#### [WHAT YOU ARE ASKED TO DO]
Without the pictures, output the lines of the material from the very first through the one that holds "Nông nghiệp (55, 1310)".

#### [GIVEN ENTRIES]

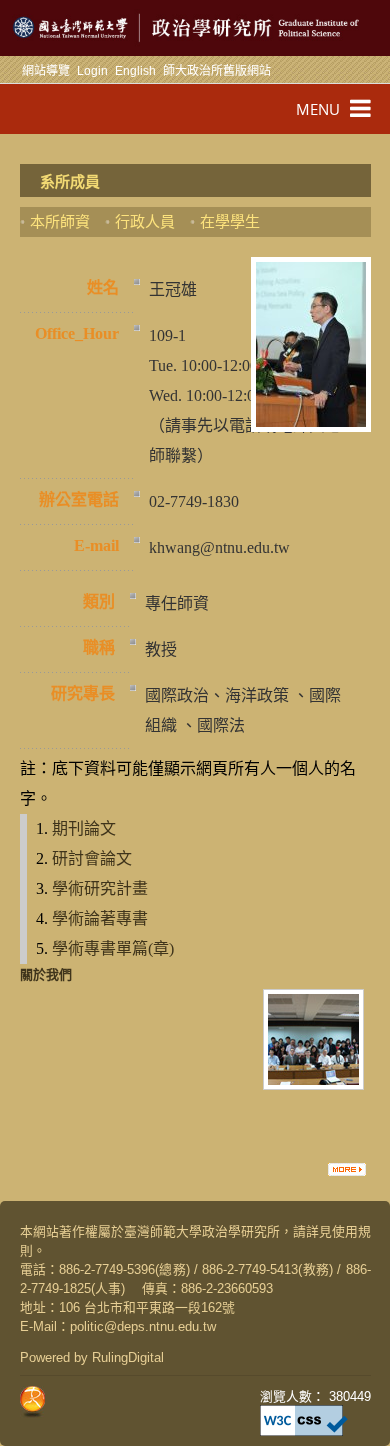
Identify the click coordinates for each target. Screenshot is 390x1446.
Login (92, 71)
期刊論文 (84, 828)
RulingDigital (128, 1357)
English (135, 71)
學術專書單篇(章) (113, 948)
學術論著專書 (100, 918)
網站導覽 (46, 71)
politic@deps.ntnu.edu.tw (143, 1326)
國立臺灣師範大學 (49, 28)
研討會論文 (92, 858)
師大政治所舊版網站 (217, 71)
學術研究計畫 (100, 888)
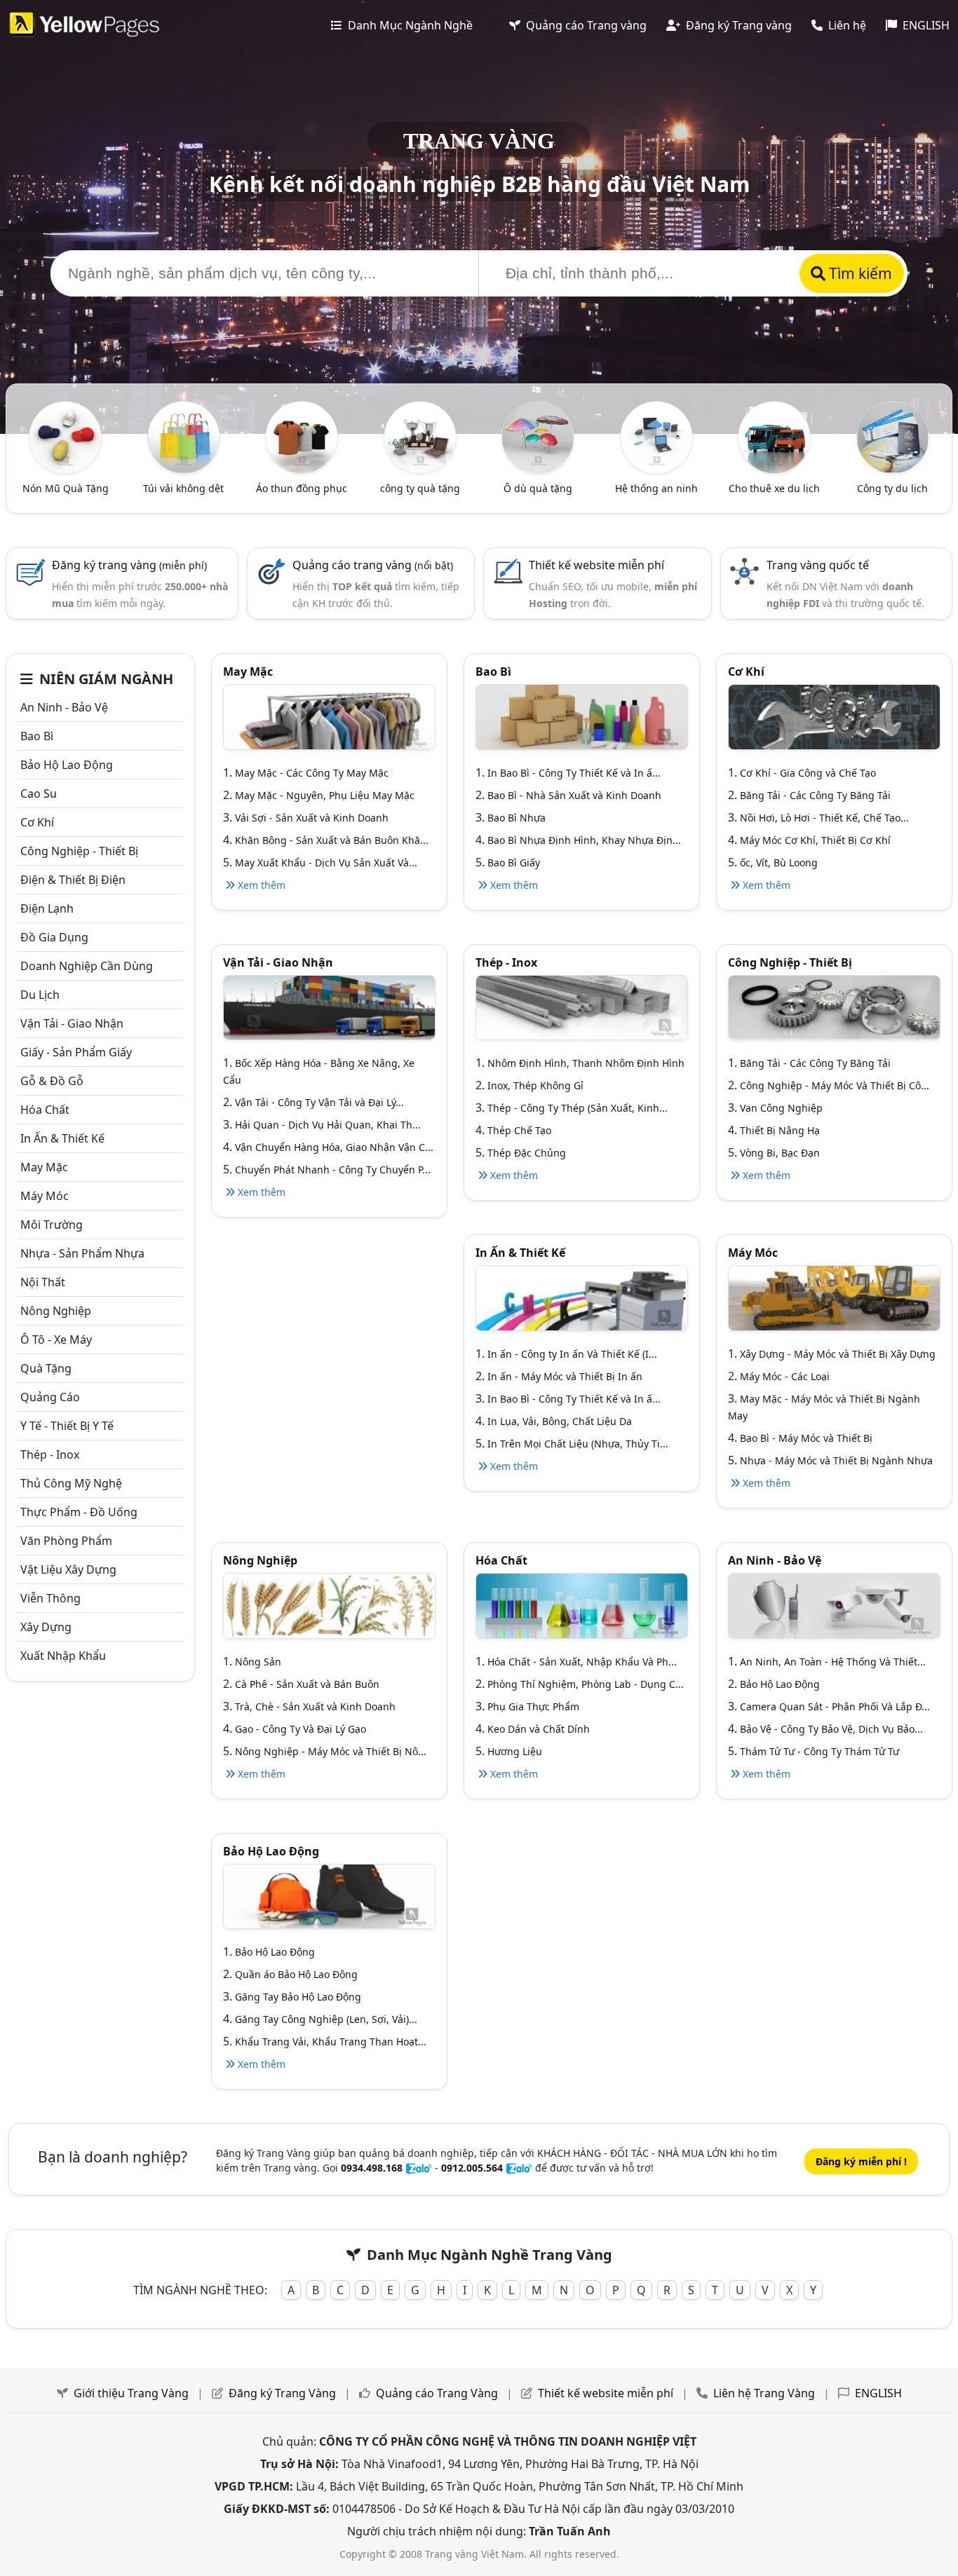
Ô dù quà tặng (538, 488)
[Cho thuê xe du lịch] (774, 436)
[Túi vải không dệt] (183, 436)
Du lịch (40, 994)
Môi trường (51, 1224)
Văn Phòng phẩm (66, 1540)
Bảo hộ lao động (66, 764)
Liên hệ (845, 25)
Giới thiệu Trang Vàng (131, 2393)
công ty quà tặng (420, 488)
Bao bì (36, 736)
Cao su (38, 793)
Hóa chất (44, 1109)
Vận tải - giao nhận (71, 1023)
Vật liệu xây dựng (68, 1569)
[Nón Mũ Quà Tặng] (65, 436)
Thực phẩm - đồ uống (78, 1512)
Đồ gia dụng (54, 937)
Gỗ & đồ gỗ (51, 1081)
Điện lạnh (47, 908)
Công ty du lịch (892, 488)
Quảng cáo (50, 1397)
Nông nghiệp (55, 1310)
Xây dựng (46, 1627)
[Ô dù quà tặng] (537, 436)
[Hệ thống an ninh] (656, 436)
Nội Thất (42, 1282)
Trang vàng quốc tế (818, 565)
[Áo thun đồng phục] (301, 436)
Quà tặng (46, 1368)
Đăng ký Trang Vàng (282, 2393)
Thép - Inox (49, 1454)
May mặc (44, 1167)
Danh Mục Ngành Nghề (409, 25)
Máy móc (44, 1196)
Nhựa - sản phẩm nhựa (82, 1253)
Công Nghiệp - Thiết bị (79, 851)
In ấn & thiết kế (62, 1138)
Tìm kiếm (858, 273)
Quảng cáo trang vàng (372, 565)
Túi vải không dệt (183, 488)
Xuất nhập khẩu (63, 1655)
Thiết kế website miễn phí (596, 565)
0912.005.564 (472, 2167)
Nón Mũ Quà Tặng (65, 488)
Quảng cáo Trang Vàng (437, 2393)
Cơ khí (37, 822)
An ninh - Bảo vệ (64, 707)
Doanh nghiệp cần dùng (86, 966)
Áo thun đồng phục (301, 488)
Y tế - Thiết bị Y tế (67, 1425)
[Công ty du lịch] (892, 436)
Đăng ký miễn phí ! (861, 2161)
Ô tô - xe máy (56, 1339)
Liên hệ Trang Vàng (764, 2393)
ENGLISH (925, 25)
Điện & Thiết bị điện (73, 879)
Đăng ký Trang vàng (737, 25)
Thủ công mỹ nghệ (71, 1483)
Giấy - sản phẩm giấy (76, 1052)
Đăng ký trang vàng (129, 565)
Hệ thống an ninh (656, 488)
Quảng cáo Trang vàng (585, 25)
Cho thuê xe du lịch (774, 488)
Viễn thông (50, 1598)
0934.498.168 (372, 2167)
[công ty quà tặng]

#### [EXPECTED ANSWER]
Identify the click coordinates for each target. Screenshot is 390x1446.
Login (92, 71)
期刊論文 (84, 828)
RulingDigital (128, 1357)
English (135, 71)
學術專書單篇(章) (113, 948)
學術論著專書 (100, 918)
網站導覽 (46, 71)
politic@deps.ntnu.edu.tw (143, 1326)
國立臺灣師範大學 (49, 28)
研討會論文 (92, 858)
師大政治所舊版網站 (217, 71)
學術研究計畫 (100, 888)
Ô dù quà tặng (538, 488)
[Cho thuê xe du lịch] (774, 436)
[Túi vải không dệt] (183, 436)
Du lịch (40, 994)
Môi trường (51, 1224)
Văn Phòng phẩm (66, 1540)
Bảo hộ lao động (66, 764)
Liên hệ (845, 25)
Giới thiệu Trang Vàng (131, 2393)
công ty quà tặng (420, 488)
Bao bì (36, 736)
Cao su (38, 793)
Hóa chất (44, 1109)
Vận tải - giao nhận (71, 1023)
Vật liệu xây dựng (68, 1569)
[Nón Mũ Quà Tặng] (65, 436)
Thực phẩm - đồ uống (78, 1512)
Đồ gia dụng (54, 937)
Gỗ & đồ gỗ (51, 1081)
Điện lạnh (47, 908)
Công ty du lịch (892, 488)
Quảng cáo (50, 1397)
Nông nghiệp (55, 1310)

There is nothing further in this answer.